Un délai spécifique s'applique au démarrage : lors de la création de la micro-entreprise, un délai de 90 jours s'applique avant la première échéance de déclaration, ce décalage initial ne signifiant pas une exonération de cotisations pour cette période. La déclaration reste obligatoire même sans activité : à défaut, une pénalité s'applique. L'URSSAF applique une pénalité de 58,90 € par déclaration manquante, et en cas de retard de paiement, des majorations automatiques s'ajoutent : 5 % sur les cotisations dues si la déclaration est tardive, puis 0,2 % par mois de retard supplémentaire. Toute la démarche s'effectue en ligne sur autoentrepreneur.urssaf.fr ou via l'application mobile dédiée.

Le cas des indépendants au régime réel (TNS classique)
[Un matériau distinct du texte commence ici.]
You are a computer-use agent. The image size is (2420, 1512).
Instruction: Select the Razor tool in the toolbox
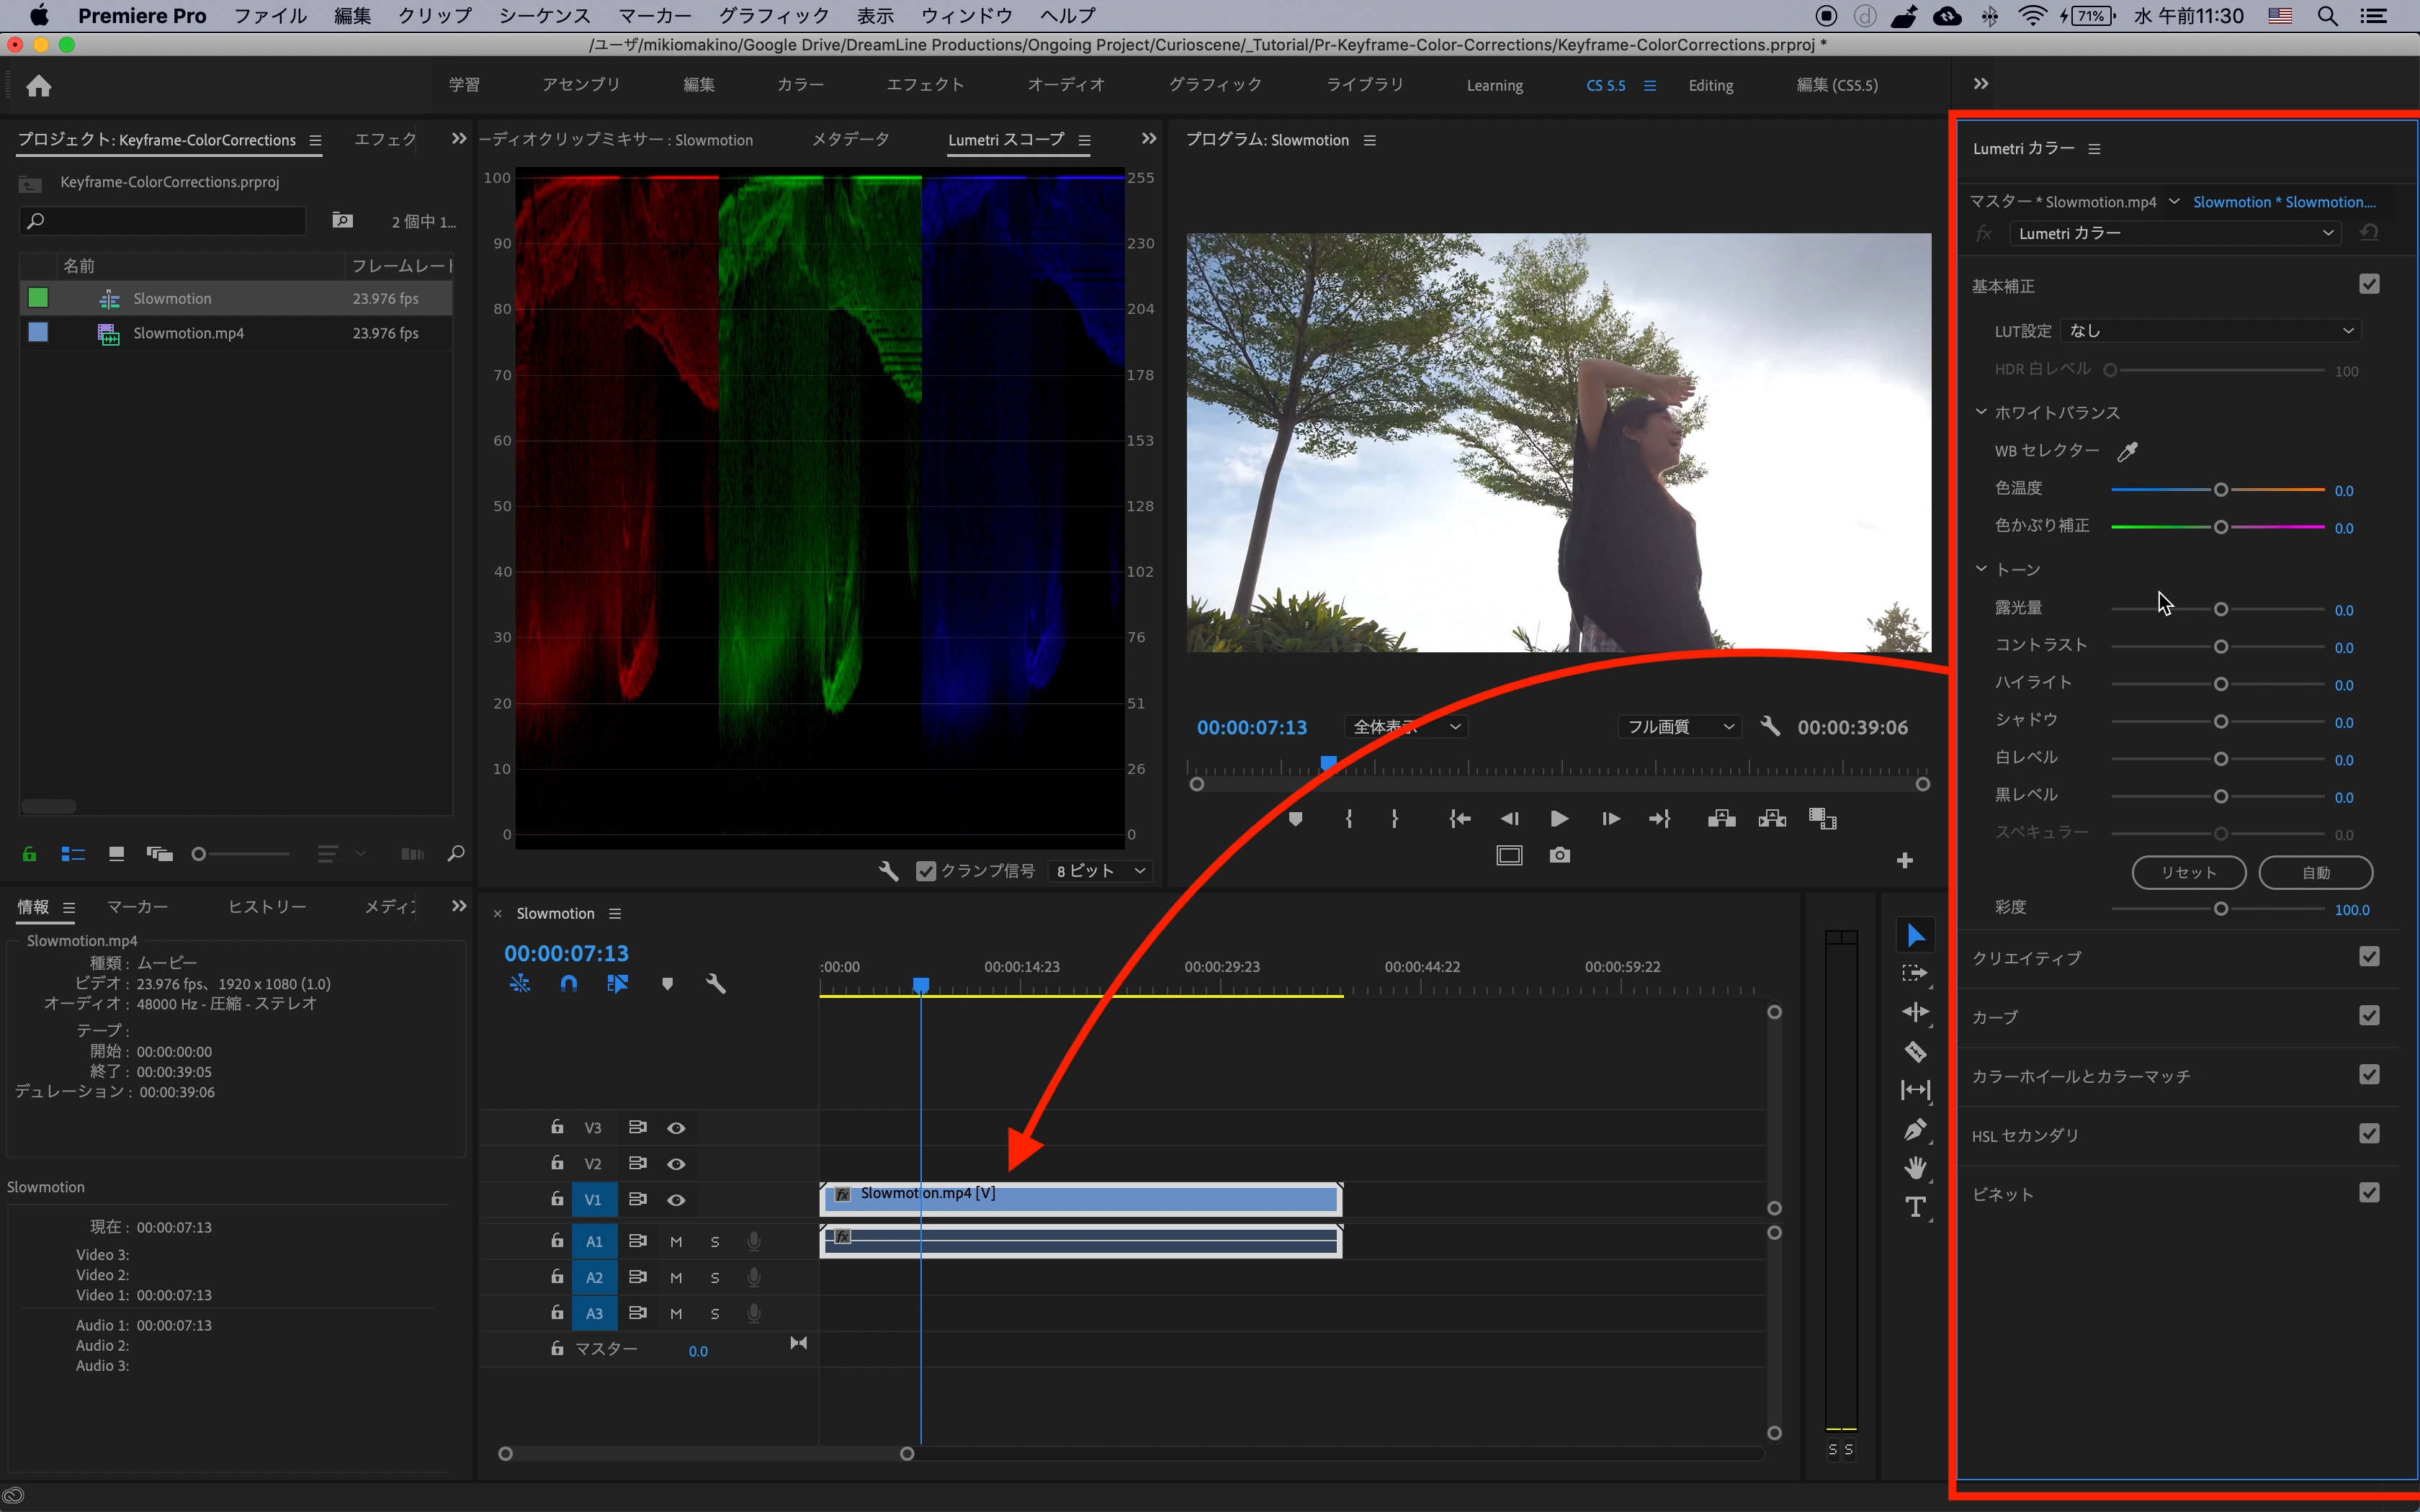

Pour les indépendants qui ne relèvent pas du régime micro-social (entrepreneurs individuels au réel, gérants majoritaires), le calcul des cotisations reste plus complexe car il porte sur un revenu réel, connu avec un décalage. Tant que les revenus professionnels annuels ne sont pas connus, les cotisations sont calculées sur des bases forfaitaires, avec un calcul provisoire régularisé après déclaration des revenus. Pour un créateur d'activité en 2026, le montant annuel des cotisations sur base forfaitaire s'élève à 3 473 € pour une première année d'activité, puis ce montant est ajusté une fois le revenu réel connu.

La cotisation maladie de ces indépendants suit désormais un barème progressif : la cotisation maladie est un taux progressif qui varie entre 1,5 % et 8,5 % selon le montant du revenu, compris entre 20 % du PASS et 300 % du PASS, ce plafond annuel de la Sécurité sociale s'élevant à 48 060 € en 2026. Cette architecture, plus fine que l'ancien système à taux quasi uniques, doit permettre de mieux lisser l'effort contributif selon le niveau de revenu réel de l'indépendant.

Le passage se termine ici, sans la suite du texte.